Saturday, October 7, 2017

Perempuan dan Memasak

Nasi goreng ala ala, alhamdulillah Bogor gak banjir, xixixi

Pagi pagi buta perut saya keroncongan. Bagaimanapun saya perempuan, maka saat pagi buta dengan perut keroncongan, dapur adalah sebaik baik tempat yang perlu ditengok. Seriously, yang kenal siapa saya mungkin akan kaget. Ega masak? Ah, lupakan. Yang penting foto nasi goreng diatas itu murni buatan saya tanpa rekayasa apapun. Rasanya enak kok, sampai ludes saya melahapnya, mungkin karena lapar kali yah. 

Well well, tentang memasak.
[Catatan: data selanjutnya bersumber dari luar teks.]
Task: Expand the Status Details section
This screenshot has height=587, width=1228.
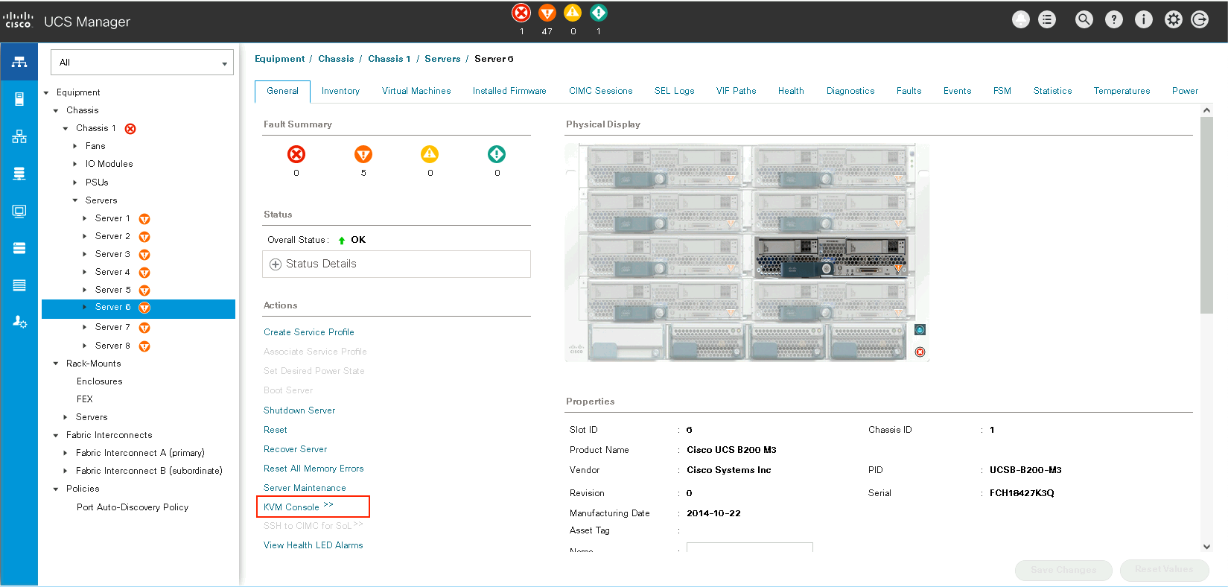Action: [276, 264]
Saya termasuk perempuan yang sempat pernah anti dengan aktivitas memasak. Dalam pandangan saya, ya perempuan gak harus pintar masak kok, anggapan bahwa perempuan akan kembali kedapur selalu saya tepis. Ya, saat itu mungkin bacaan saya adalah tentang kritik kritik feminisme. Bahwa perempuan memiliki potensi lebih dan bukan hanya sekedar diruang domestik semata. Bukan hanya soal memasak saja. Waktu itu saya menyengaja diri untuk terlibat dalam aktivitas aktivitas publik. Seperti bergabung dalam organisasi-organisasi perempuan, dan organisasi yang jelasnya tidak akan membahas, "kamu pintar memasak atau tidak". Saya menikmati itu, bangun pagi gak perlu berpikir tentang "mau masak apa hari ini". Yang ada di pikiran saya adalah "mau pergi kemana hari ini?". Iya, waktu itu saya mikirnya begitu. Makannya kalau dihitung, sepertinya hanya beberapa kali saya memasakkan sesuatu untuk orang lain. 
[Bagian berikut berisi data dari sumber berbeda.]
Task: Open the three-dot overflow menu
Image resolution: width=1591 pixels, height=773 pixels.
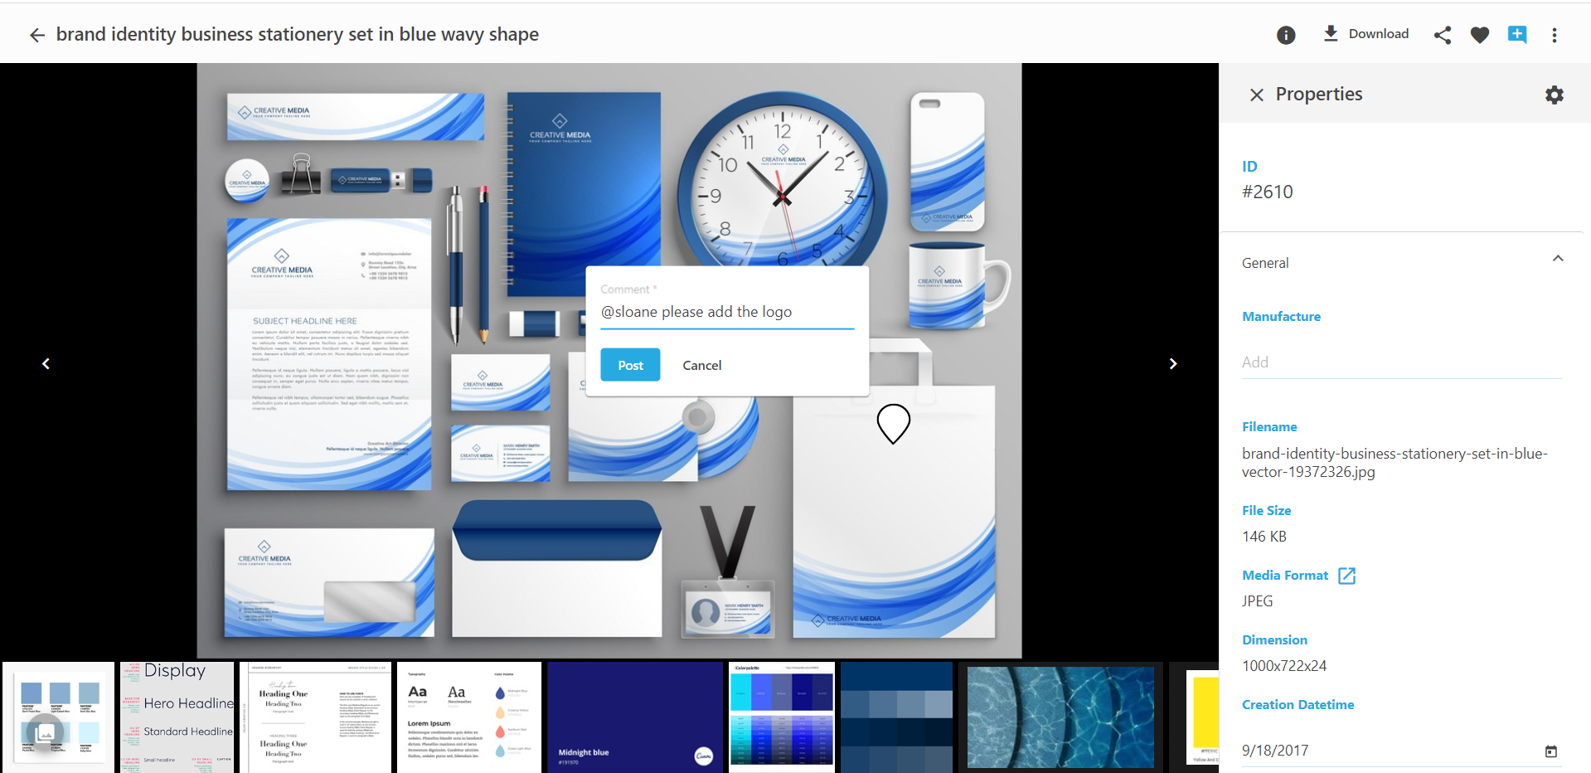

Namun lambat laun, seiring dengan waktu yang semakin berjalan. Saya mulai sadar. Bahwa perihal masak memasak ini juga perlu diperjuangkan. Bahwa perihal masak memasak adalah seni memainkan peran perempuan dalam menentukan otoritasnya. Saya jadi teringat pelajaran dalam suatu training dari teolog feminis di Yogyakarta. Saya ingat betul, waktu itu beliau menjelaskan; justru dalam perihal memasak itu perempuan bisa melakukan deal deal politik. Coba lihat saja, biasanya obrolan obrolan penting justru selesai di meja makan. Lahirlah celoteh, makannya kita perempuan, kalau mau menyelesaikan proyek tertentu, memasaklah untuk orang orang penting di proyek tersebut. Hahaha. (yg ini hanya guyonan ya, janga dipikir serius). 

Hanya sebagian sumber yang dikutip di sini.